The trances, communal dances and tribal rituals became more formalised. Prayers, shrines, libations, festival days and feast replaced the old spiritual traditions but basically played a similar role, keeping the people in the city together and reaping the social benefits of this cohesion. The spiritual and social developments in the Near East (Mesopotamia and Egypt) are good examples of these developments.

The big change was that now secular elements were included in that belief system which allowed the rulers to exercise power over their people. They used the many unexplained aspects of life and death to exert their power and created a society where they claimed to be able to influence the worldly affairs through direct links with the gods and the deities. Elaborate rituals were developed and used to evoke emotions that assisted them in claiming their special link with the god or even to claim that their king was a god (they were nearly all male).

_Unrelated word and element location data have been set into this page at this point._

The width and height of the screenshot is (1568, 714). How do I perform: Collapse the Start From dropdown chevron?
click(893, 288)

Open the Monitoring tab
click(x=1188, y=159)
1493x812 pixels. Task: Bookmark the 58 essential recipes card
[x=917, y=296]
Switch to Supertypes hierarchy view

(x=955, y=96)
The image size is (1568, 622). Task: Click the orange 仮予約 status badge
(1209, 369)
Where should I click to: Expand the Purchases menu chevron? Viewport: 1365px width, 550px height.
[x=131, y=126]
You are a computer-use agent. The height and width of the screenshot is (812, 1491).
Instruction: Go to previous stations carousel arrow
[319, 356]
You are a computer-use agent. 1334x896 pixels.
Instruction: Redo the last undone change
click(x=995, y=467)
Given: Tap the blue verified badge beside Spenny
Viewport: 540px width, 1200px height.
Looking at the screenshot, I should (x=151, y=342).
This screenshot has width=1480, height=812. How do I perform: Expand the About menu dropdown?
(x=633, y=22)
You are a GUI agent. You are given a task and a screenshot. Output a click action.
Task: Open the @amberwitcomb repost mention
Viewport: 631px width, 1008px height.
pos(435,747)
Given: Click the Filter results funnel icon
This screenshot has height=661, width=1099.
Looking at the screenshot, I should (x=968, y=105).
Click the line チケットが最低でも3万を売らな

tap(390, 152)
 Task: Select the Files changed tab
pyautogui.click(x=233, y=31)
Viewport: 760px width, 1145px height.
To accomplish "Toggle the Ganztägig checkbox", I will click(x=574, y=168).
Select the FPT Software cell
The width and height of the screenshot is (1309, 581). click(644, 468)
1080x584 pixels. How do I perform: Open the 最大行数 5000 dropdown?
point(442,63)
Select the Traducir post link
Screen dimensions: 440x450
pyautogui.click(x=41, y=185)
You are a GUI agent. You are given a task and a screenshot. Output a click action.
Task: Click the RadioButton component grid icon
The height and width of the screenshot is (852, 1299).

Many stories in the Bible, the Torah and the Quran relate to this changing period from nomadic tribes to settled farmers. This happened in many parts of the Fertile Crescent in the Middle East Once settled they claimed a God-given right to those lands and to their superiority. They used the rule of the strongest and resorted to violence to create new cohesive societies. To enforce their authority on these people they demanded sacrifice and subordination.

The belief stories from these communities reflect the experiences of many of the hunter gathering societies moving into agriculture. So, in that respect these stories are extremely important to understand the move from the early tribal belief systems towards the more institutionalised forms of religion. Interestingly we can still recognise elements from those pagan beliefs in the so-called Holy Books. If one further unravels these Books than we see that they contain very relevant moral and ethical lessons. This is a clear continuation from the messages from the tribal communities which you can still find in for example the Aboriginal Dreamtime stories. At the same time, these Books continued to include secular law elements now more finetuned to give the rulers the religious legitimacy to exert their power over the people they were ruling. There was no division between the secular and the ecclesiastic. The Torah is perhaps the most prescriptive. Regulating all aspects in life often in minute detail.

These changes in society and religion were rather universal through the lands where the agriculture revolution started as well as in the regions in which it over time expanded. The old tribal based pagan believe systems were institutionalised into more sophisticated religious systems. The external powers became more and more personified and received human images.

When these agriculture societies grew, the systems around them became more complex and with this the belief systems became more complex. The Hittites for example ended up with 20,000 gods. One of the Queens launched a rationalisation process as the religious complexity had a negative effect on the ruling of its empire.

The Greeks went perhaps the furthest in the process of the personification of the gods, who were even frolicking around on earth. At the same time it were also the Greek with people such as Aristotle who started to use what we now call empirical science to provide a different view on how to experience the world around them.